> **Quoted text**
((

Absolute Radio 80s is a national digital radio station, owned and operated by Bauer as part of the Absolute Radio Network.

History
Absolute Radio 80s launched at 7.00pm on 4 December 2009, replacing Absolute Xtreme.

The marketing plan for Absolute 80s started with targeted sampling at 80s events such as Madness, Pet Shop Boys and Depeche Mode at the O2 Arena, Erasure at the NEC Birmingham and Simple Minds at the Wembley Arena. The first track to play on the station was "(You Gotta) Fight for Your Right (To Party!)" by the Beastie Boys.

On 14 May 2010, Absolute 80s began broadcasting in mono at 64kbps on Digital One national DAB digital radio.

On 29 February 2016, the station switched to the newly launched Sound Digital multiplex (an "upgrade" to 80kbps in mono) although it continued to broadcast on Digital One until the end of April 2016.

))

> **Raw data**

((

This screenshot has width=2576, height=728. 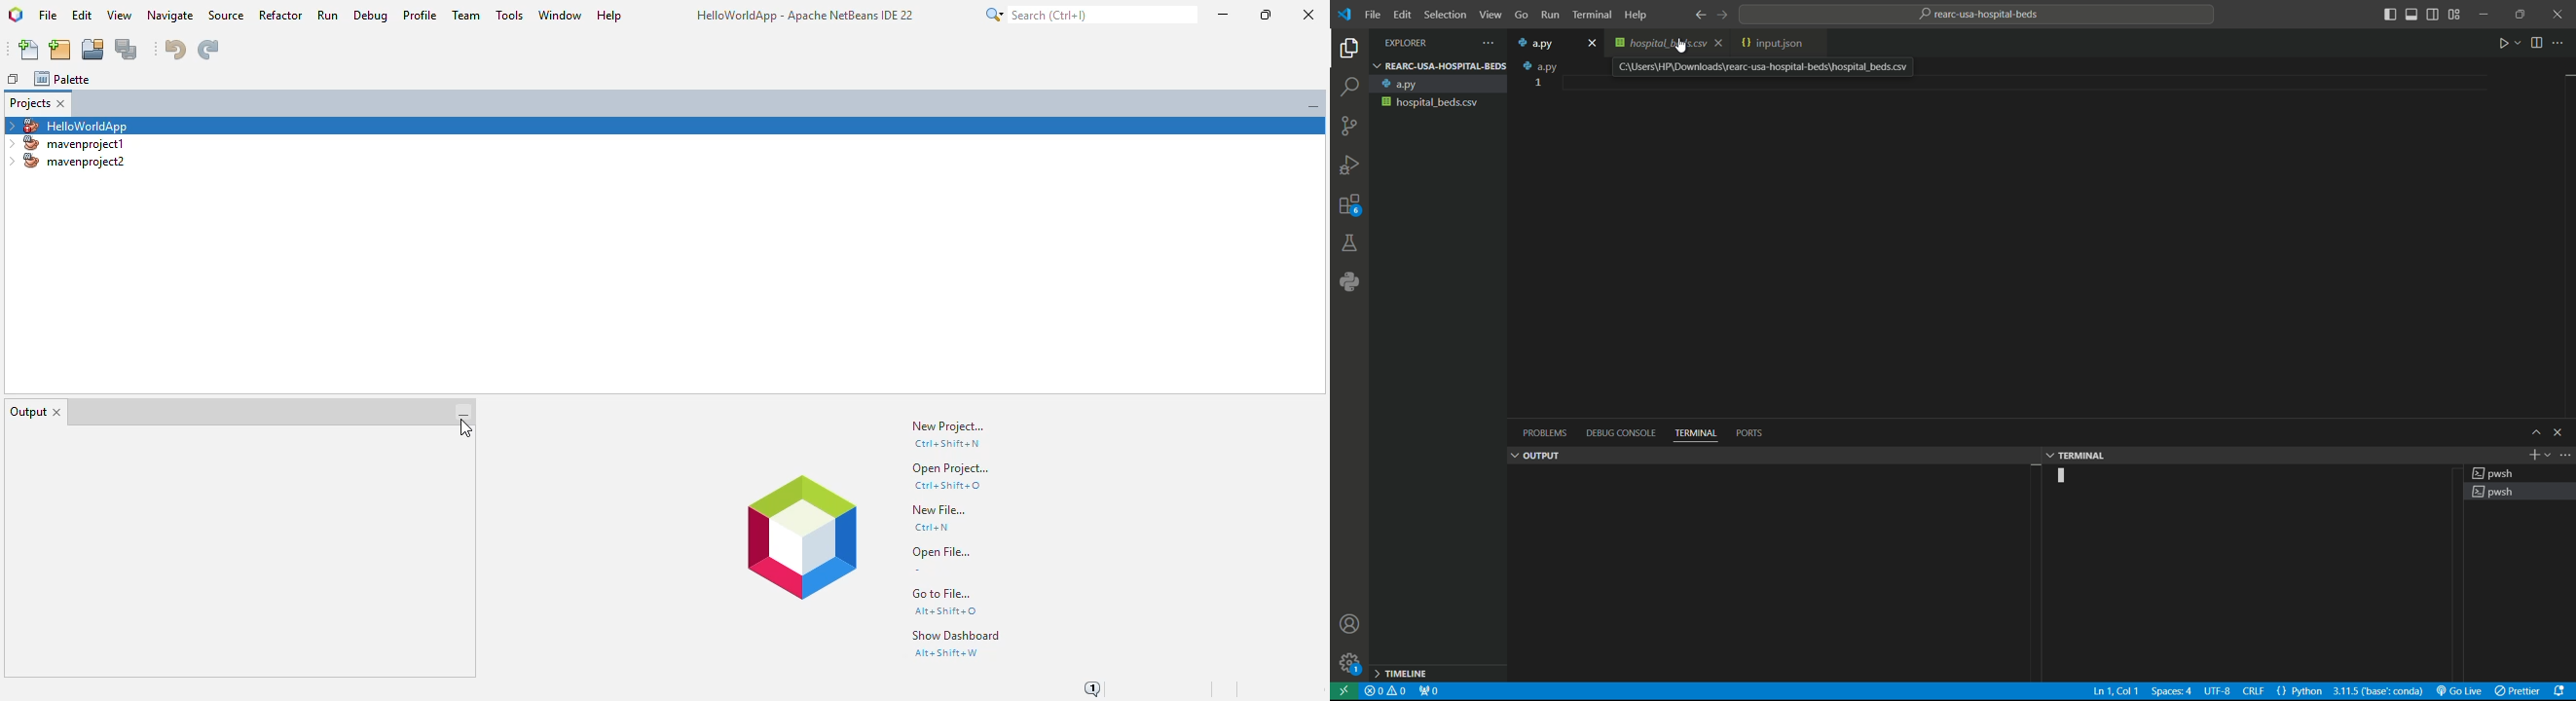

))
((

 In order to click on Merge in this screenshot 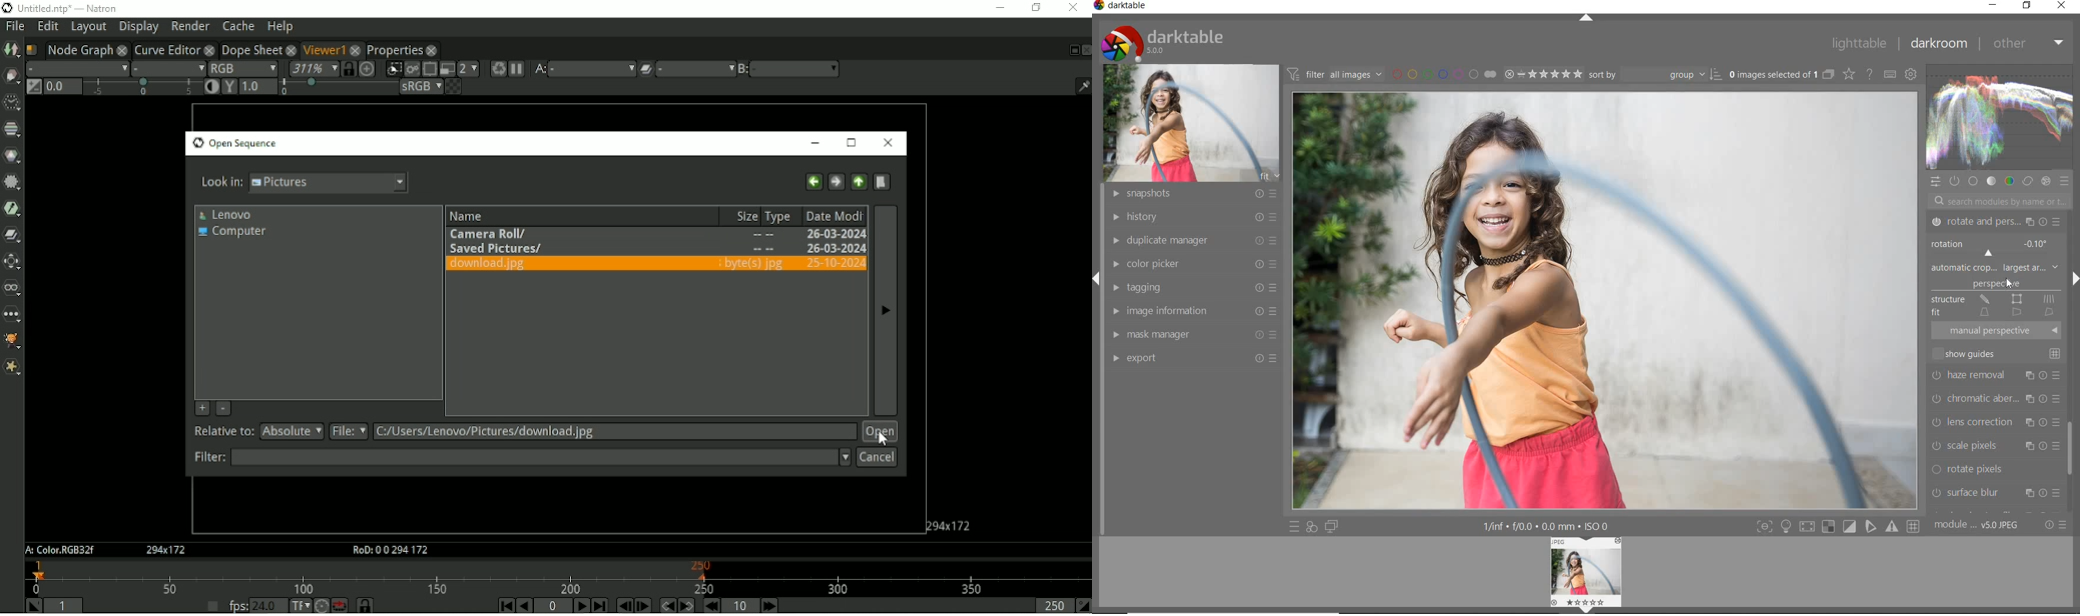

))
((

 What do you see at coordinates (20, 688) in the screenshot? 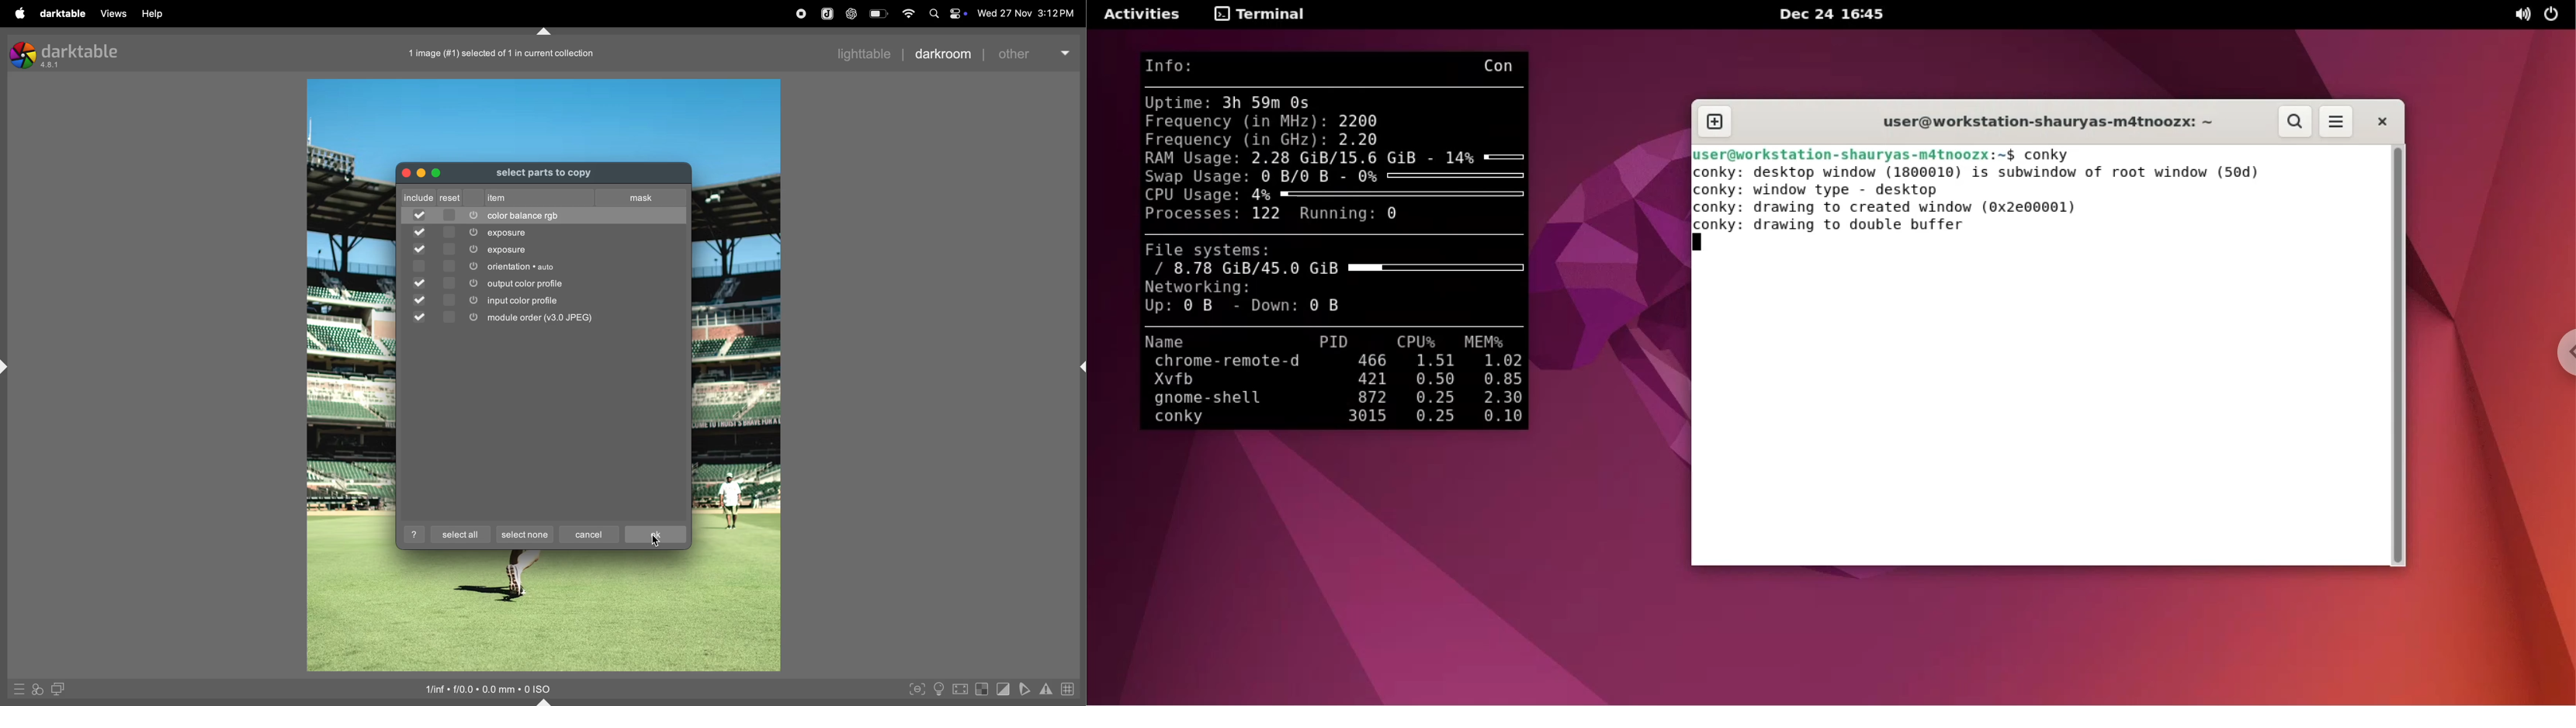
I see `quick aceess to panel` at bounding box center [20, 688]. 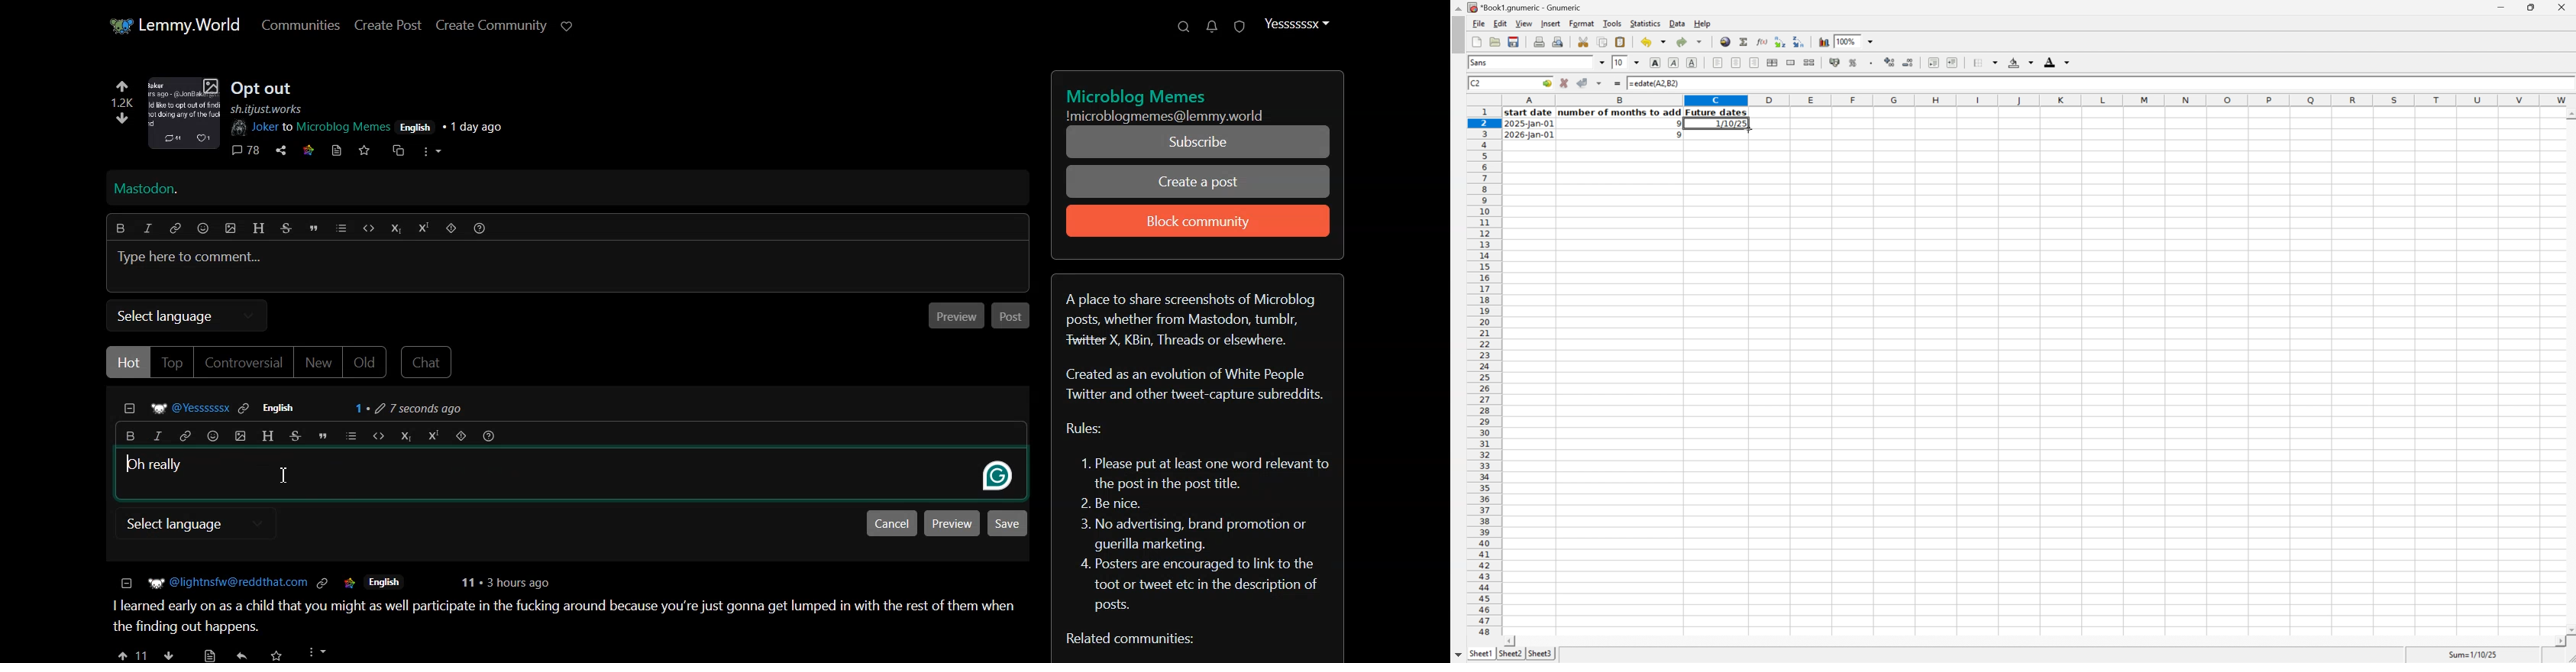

))

> **Aim 1**
From the Absolute Radio 80s text above, list the artists named for the 80s events where the station's targeted sampling took place.
> **Aim 2**
Copy from the Absolute Radio 80s text above, starting at "Absolute Radio 80s is" up to and including "replacing Absolute Xtreme.".
> **Aim 3**
Answer these questions from the Absolute Radio 80s text above:
(a) Which station did Absolute Radio 80s replace?
(b) At what bitrate did it begin broadcasting on Digital One in May 2010?
(c) Until when did it continue broadcasting on Digital One after switching to Sound Digital?

> **Complete output 1**
Madness, Pet Shop Boys, Depeche Mode, Erasure, Simple Minds

> **Complete output 2**
Absolute Radio 80s is a national digital radio station, owned and operated by Bauer as part of the Absolute Radio Network.

History
Absolute Radio 80s launched at 7.00pm on 4 December 2009, replacing Absolute Xtreme.

> **Complete output 3**
(a) Absolute Xtreme
(b) 64kbps, in mono
(c) Until the end of April 2016